Understanding mechanisms of inhaled toxicants: Implications for replacing default factors with chemical-specific data

Assessing risk of inhaled materials is a challenging endeavor because of the profound interspecies differences in respiratory tract anatomy, physiology, and biochemistry. Recent advances in the availability of mechanistic data and mathematical models for describing dosimetry behavior of particles and gases has lead to improvements in default approaches to risk assessment of inhaled materials. An overview of some of the more well-understood differences between species in factors controlling dosimetry and response, and the default approach of the U.S. Environmental Protection Agency that accounts for many of these factors, are presented.
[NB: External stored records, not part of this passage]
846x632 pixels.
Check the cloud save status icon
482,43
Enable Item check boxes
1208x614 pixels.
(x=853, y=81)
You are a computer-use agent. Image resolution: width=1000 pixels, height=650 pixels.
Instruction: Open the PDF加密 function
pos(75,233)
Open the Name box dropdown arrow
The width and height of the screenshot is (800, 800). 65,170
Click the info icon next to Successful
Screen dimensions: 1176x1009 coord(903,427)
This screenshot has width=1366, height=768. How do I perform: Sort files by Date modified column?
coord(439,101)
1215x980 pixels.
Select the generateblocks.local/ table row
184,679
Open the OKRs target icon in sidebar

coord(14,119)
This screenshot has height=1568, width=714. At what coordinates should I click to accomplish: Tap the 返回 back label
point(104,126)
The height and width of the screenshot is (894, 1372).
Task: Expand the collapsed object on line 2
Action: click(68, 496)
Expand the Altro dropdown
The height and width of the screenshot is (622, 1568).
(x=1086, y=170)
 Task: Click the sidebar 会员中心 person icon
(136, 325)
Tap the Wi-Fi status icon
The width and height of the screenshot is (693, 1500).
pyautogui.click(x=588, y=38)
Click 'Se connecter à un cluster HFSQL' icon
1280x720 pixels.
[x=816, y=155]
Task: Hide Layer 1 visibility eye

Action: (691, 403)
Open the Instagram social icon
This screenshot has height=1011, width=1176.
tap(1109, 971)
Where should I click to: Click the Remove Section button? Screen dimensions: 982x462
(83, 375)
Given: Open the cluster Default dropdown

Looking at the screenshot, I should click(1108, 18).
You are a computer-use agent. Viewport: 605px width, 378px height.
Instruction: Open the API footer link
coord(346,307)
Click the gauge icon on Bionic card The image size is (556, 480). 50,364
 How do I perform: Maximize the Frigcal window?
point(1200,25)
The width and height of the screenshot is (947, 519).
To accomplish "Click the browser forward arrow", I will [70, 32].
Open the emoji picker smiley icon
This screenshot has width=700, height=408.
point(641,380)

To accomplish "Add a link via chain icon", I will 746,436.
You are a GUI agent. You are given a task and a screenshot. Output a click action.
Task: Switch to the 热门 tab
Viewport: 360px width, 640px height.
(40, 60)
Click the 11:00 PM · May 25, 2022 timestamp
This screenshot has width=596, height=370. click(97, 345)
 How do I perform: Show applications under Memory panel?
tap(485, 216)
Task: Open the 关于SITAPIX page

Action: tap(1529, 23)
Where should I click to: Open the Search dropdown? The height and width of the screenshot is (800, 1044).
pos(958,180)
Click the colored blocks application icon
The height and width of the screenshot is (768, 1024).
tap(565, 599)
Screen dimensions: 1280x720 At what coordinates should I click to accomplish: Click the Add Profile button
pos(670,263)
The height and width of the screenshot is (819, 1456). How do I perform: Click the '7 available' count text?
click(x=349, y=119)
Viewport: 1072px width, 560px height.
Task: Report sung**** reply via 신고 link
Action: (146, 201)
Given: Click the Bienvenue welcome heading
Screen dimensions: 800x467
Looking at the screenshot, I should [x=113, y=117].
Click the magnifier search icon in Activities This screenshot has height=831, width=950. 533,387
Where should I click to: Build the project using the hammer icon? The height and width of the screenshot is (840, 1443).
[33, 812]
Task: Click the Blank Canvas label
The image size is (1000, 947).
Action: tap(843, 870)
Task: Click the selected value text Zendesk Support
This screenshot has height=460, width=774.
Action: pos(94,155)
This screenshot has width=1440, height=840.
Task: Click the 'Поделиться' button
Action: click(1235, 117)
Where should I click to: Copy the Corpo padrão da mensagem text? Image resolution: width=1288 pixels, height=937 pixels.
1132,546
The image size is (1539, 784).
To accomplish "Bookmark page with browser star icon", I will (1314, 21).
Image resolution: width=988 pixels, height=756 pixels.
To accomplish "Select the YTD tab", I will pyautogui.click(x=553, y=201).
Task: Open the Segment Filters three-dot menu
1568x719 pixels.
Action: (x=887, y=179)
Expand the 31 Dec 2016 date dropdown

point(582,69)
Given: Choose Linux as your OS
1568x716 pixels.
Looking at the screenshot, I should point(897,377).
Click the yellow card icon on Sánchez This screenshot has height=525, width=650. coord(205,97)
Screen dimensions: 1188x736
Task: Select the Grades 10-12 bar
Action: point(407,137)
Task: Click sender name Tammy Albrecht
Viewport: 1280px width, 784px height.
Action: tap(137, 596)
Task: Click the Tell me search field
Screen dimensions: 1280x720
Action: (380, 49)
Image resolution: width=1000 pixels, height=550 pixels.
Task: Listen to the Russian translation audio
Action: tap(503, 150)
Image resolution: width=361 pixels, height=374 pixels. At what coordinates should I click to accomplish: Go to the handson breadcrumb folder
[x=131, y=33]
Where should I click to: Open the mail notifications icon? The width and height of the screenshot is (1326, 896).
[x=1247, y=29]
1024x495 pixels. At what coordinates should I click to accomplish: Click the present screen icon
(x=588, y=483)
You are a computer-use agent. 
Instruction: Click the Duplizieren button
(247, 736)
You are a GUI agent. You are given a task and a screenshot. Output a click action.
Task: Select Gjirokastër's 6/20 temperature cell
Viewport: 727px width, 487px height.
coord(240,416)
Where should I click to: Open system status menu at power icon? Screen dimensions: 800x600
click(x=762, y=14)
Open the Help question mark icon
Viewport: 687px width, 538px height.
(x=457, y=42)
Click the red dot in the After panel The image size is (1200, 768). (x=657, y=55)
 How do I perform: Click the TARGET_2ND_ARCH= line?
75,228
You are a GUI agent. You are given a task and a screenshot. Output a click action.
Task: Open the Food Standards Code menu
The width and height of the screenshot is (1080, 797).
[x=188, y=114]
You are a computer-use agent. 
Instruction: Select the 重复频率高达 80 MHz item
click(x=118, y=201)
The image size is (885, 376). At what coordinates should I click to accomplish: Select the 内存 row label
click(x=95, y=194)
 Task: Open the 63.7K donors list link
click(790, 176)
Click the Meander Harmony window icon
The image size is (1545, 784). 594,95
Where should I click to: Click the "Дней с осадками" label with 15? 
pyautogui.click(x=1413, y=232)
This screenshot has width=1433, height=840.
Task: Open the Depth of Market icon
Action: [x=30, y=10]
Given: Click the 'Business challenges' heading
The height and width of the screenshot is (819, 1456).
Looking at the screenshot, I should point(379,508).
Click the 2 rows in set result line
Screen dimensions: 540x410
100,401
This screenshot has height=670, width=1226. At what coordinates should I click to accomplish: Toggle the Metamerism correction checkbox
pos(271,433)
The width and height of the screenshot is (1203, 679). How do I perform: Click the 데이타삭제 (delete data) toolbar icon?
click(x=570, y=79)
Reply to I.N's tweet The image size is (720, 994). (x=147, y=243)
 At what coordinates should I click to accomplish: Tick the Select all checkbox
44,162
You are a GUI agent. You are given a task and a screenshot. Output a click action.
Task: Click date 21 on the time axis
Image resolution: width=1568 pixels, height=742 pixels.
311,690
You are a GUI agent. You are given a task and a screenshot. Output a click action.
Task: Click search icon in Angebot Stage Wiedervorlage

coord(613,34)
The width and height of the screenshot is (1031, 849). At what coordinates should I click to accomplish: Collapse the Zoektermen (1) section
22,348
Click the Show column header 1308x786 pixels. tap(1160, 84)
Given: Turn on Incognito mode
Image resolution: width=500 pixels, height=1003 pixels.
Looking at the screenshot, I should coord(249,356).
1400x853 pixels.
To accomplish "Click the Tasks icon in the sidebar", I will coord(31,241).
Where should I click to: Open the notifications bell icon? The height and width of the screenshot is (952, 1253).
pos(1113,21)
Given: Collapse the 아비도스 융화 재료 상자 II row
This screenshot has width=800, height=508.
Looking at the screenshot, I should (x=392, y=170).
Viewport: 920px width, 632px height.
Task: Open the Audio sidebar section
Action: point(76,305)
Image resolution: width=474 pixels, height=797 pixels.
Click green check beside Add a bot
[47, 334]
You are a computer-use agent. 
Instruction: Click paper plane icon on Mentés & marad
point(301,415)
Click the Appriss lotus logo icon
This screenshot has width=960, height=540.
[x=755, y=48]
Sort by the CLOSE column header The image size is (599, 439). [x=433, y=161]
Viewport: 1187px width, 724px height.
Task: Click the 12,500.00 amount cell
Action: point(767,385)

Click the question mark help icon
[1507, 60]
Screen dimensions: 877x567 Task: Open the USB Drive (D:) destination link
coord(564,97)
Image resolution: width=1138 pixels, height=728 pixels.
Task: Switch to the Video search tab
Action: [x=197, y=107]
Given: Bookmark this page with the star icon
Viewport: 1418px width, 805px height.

The default methodology also creates a framework which inhalation toxicologists can use to direct research at reducing uncertainty in risk assessments that might otherwise be handled through default uncertainty factors. The optimal approach to risk assessment is to develop chemical-specific mode of action and dosimetry data that can be used quantitatively to replace the entire default approach. The toxicology of vinyl acetate and recent efforts to develop data to supplant assumptions made in the default approach are presented. The conclusion is drawn that the future of inhalation toxicity risk assessment lies in reducing uncertainties associated with interspecies extrapolation and that to do this effectively requires approaches to toxicology that are outside of routine testing paradigms, and are aimed at elucidating mechanisms of action through hypothesis-driven research.